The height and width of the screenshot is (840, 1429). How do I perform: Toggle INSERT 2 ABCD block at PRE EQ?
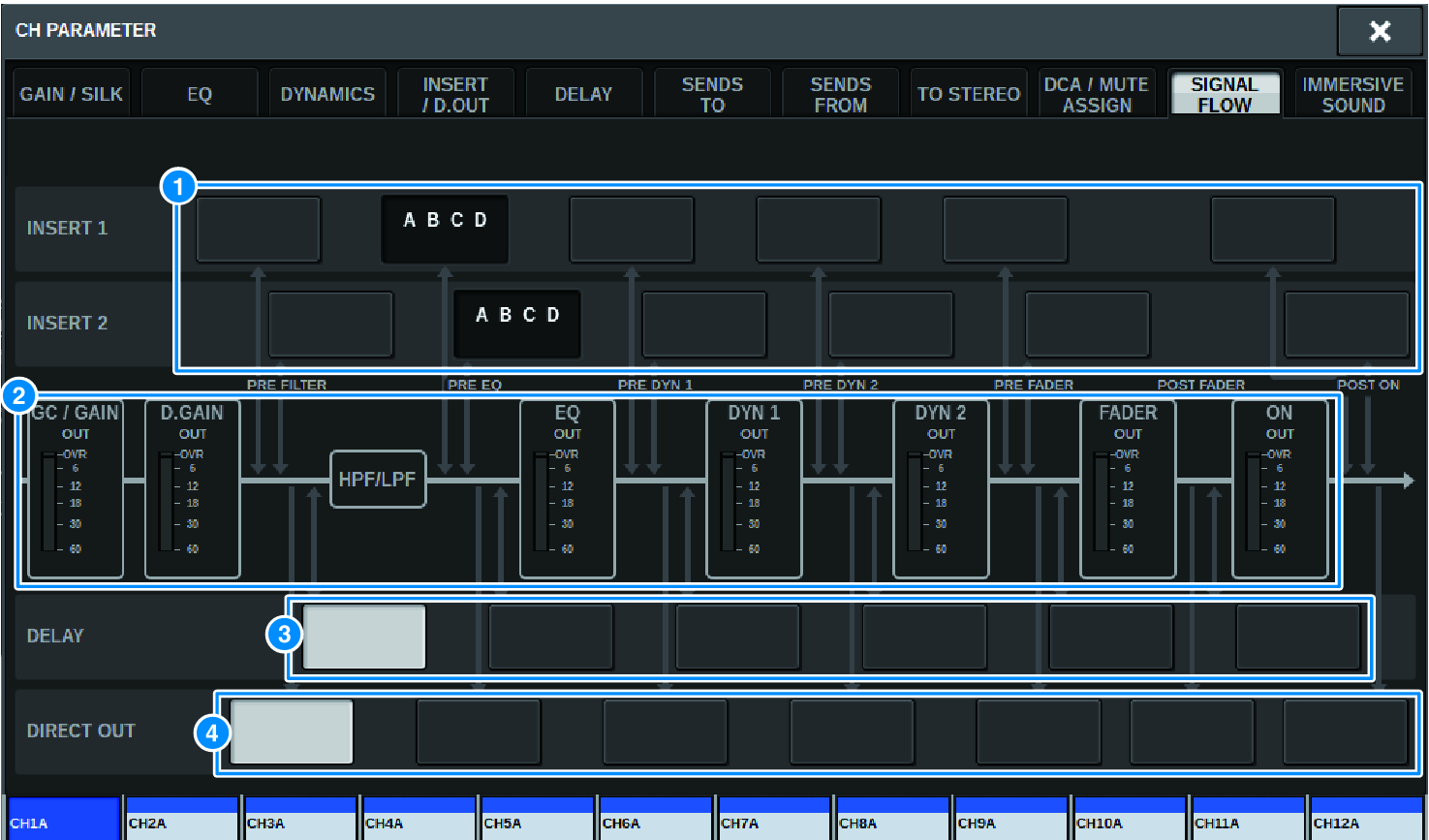coord(517,324)
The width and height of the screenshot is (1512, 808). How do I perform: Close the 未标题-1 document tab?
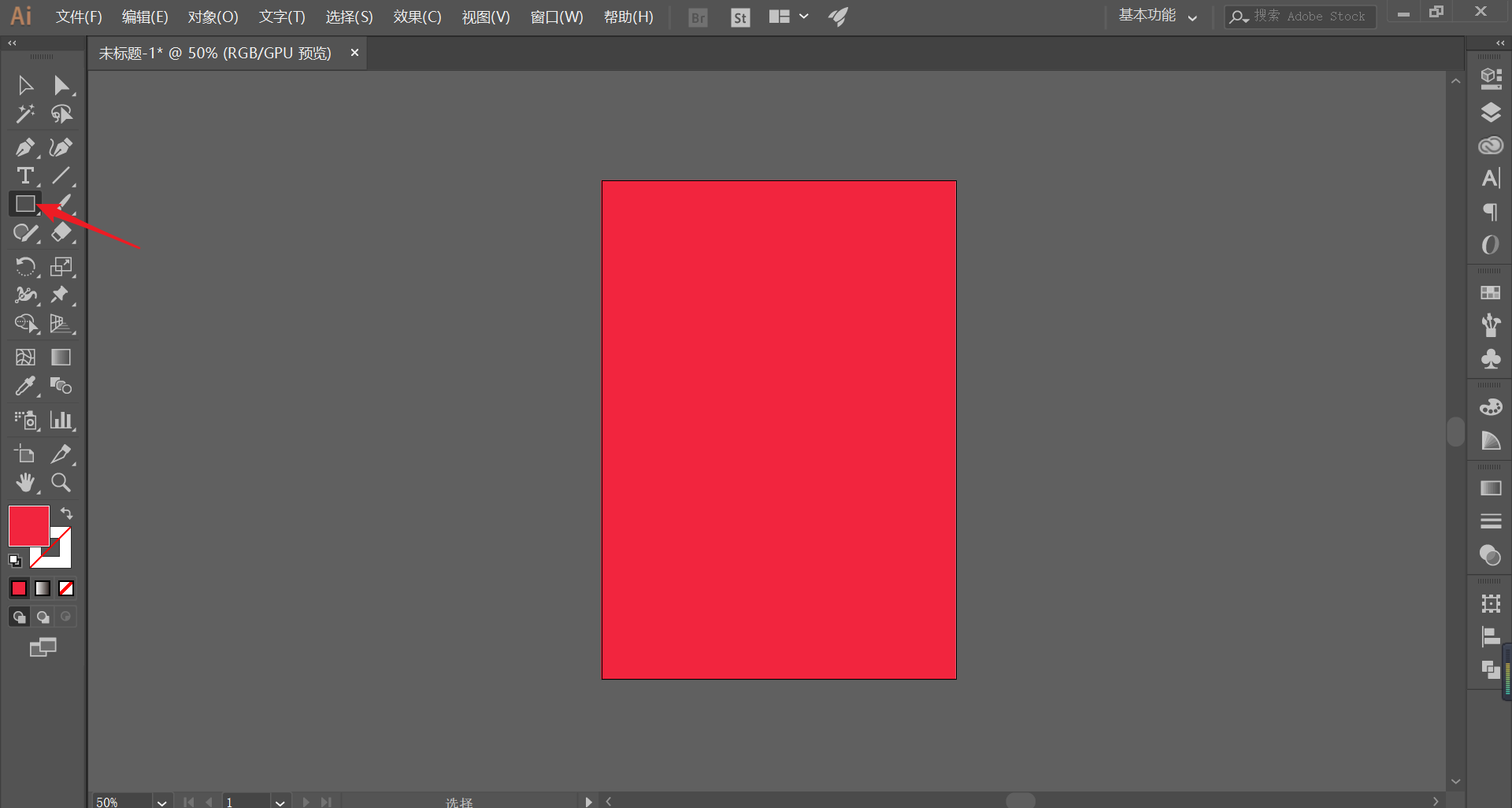pos(354,53)
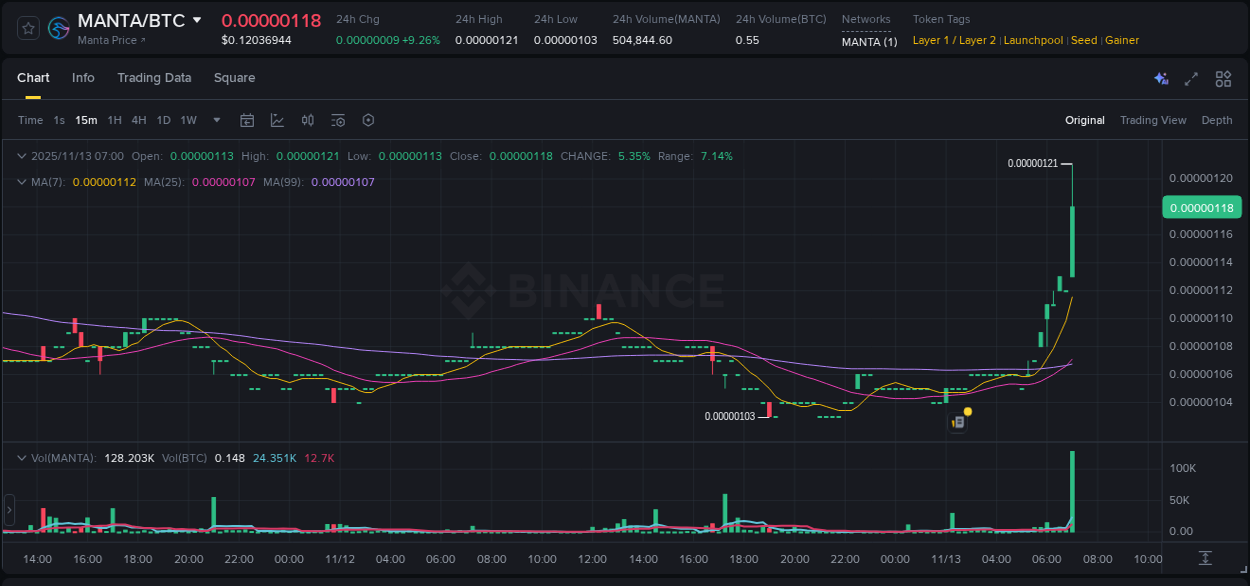Expand chart to fullscreen with arrows icon
The width and height of the screenshot is (1250, 586).
(x=1191, y=78)
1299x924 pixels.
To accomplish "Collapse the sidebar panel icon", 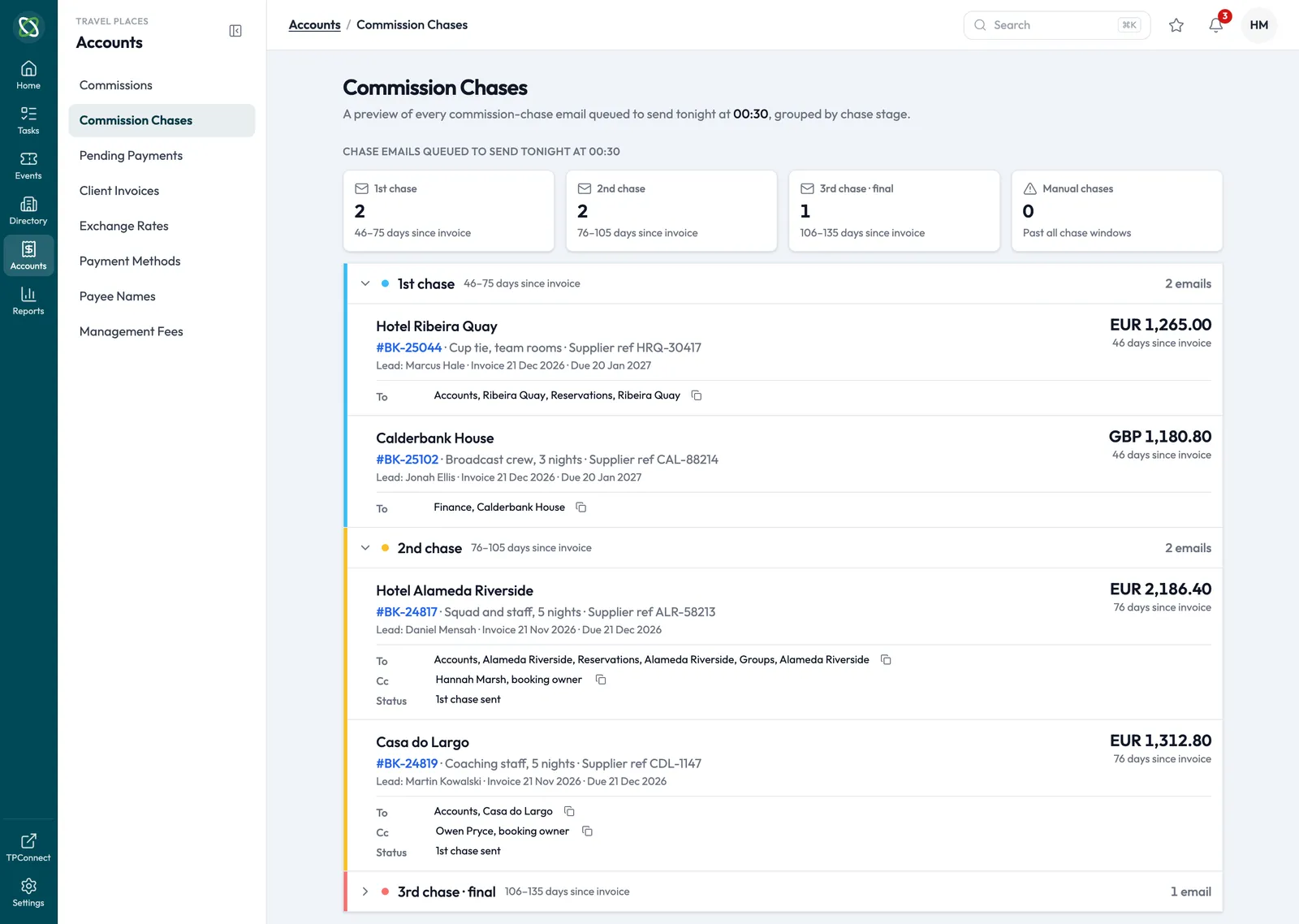I will point(235,31).
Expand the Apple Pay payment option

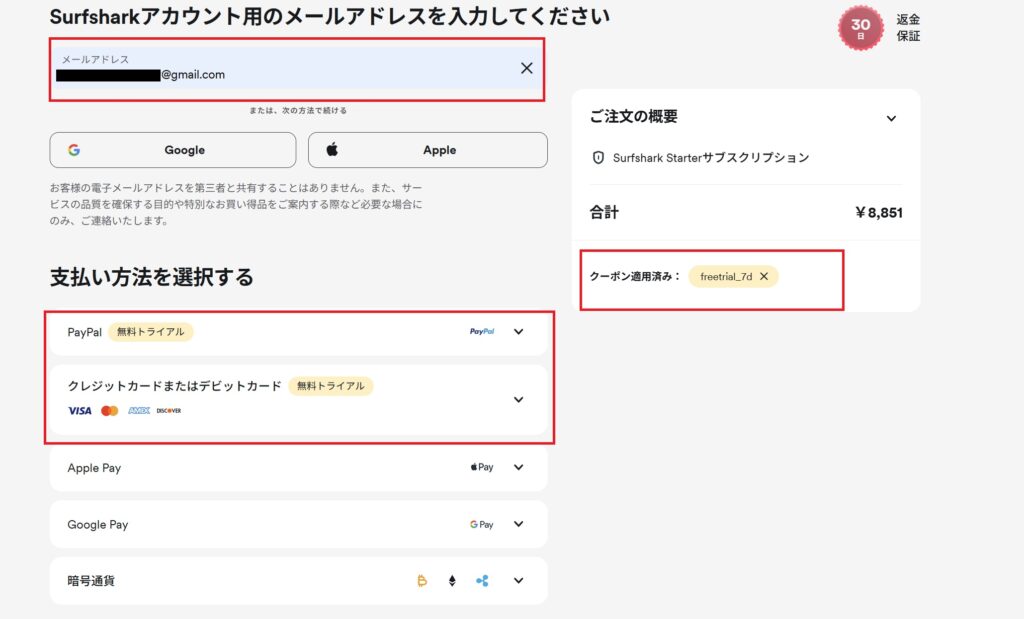coord(519,467)
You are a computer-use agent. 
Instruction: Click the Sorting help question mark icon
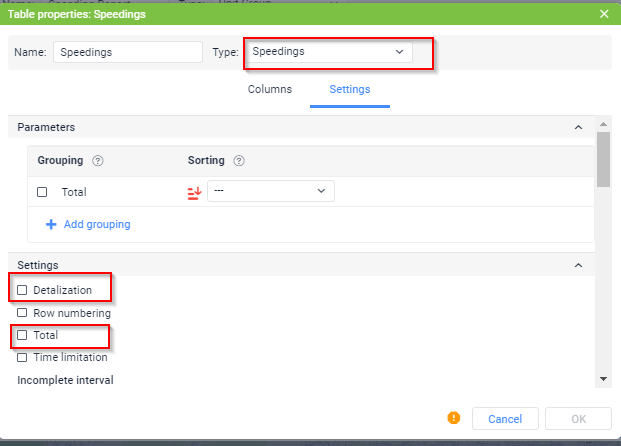click(239, 161)
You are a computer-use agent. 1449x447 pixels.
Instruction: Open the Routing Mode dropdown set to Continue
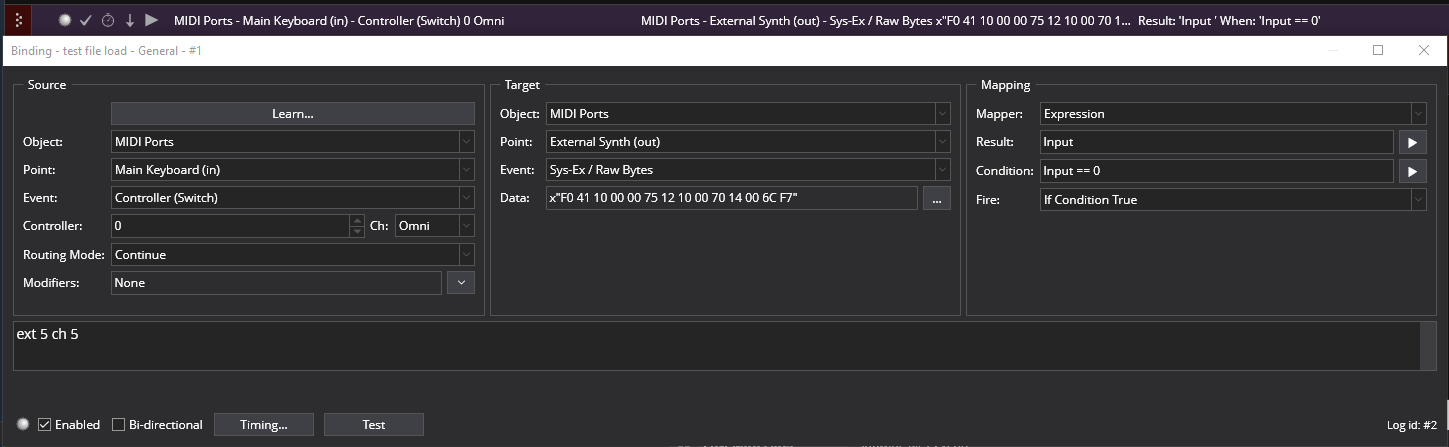click(293, 255)
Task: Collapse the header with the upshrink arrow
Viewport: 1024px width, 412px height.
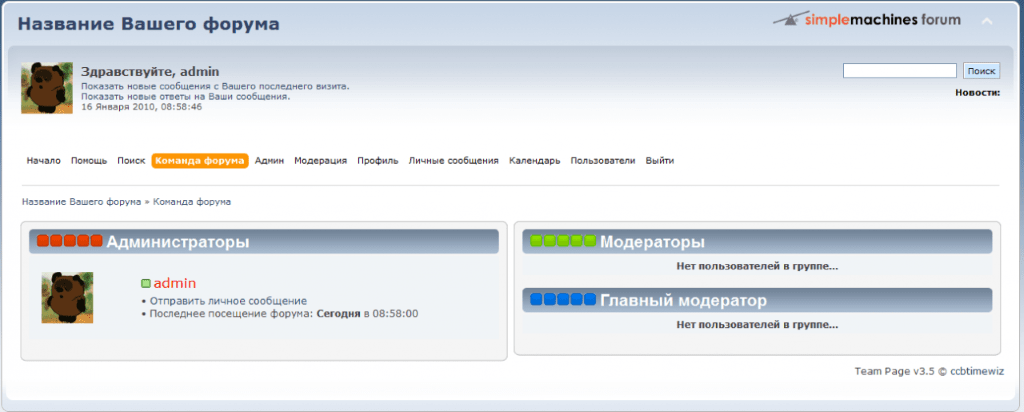Action: [986, 21]
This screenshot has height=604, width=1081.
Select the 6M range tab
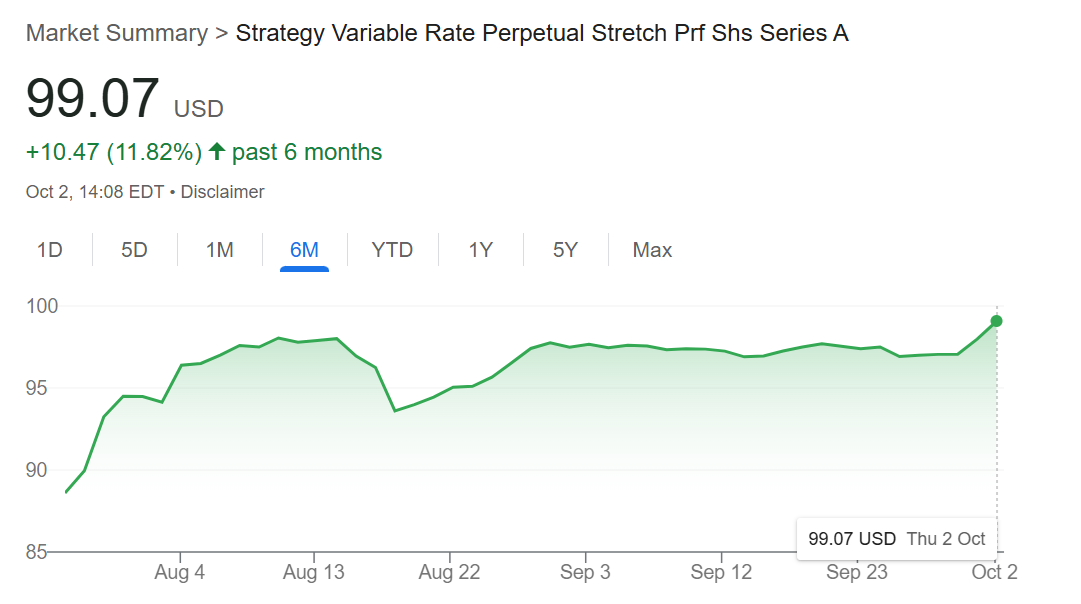(x=304, y=250)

BRIEF →
Wherever "pixels" occurs in the records above, copy the line it sits in.

SOLUTION FOR THIS TASK →
1299x924 pixels.
You are a computer-use agent. 1449x447 pixels.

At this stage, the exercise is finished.